Housing investor loan growth has slowed to its lowest speed in two years, reined in by the banks’ tougher lending practices and increased home loan rates for investors.
While investors are walking away from the property market, owner-occupiers are picking up the slack and it remains a point of strength in credit growth across the economy.
The Reserve Bank says the value of housing loans to investors has slowed to a crawl, growing by just 0.3 per cent in the month of January.
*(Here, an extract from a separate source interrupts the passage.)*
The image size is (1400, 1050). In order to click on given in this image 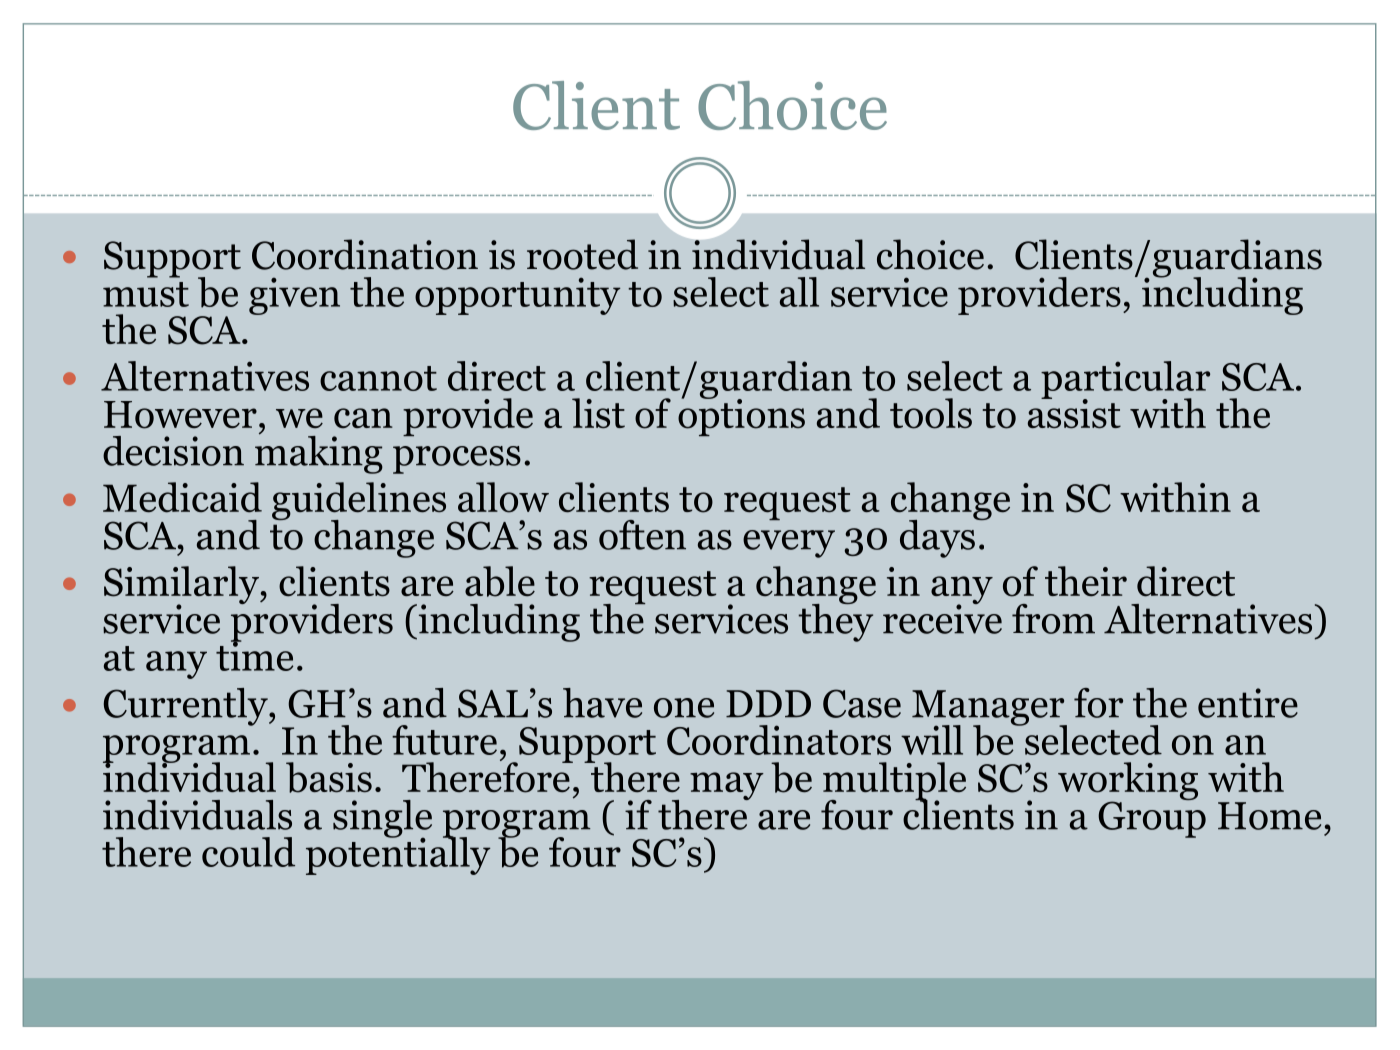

It has grown by 7.9 per cent in the year to that month.
As stated, it’s owner-occupier credit growth that’s been picking up the slack, accelerating to a 6.9 per cent growth for the year.
The big banks have been under direction from the Australian Prudential Regulation Authority to keep investor credit growth below 10 per cent since December 2014 amid concerns of an overheating market.
In response, the banks lifted their deposit requirements for investors and also hiked their rates for those same customers by around 0.27 of a percentage point.
ANZ economists Daniel Gradwell and David Cannington told The Australian Financial Review the measures from APRA were taking their toll.
“Investor credit growth remained soft in response to APRA’s macroprudential targets, which have resulted in tighter borrowing conditions for investors in the past year,” they said.
“Although stronger owner-occupier credit growth has provided some offset to this, overall housing credit growth has slowed in recent months.”
The economists did note that the healthy start to 2016’s auction markets could lead to stronger housing credit growth.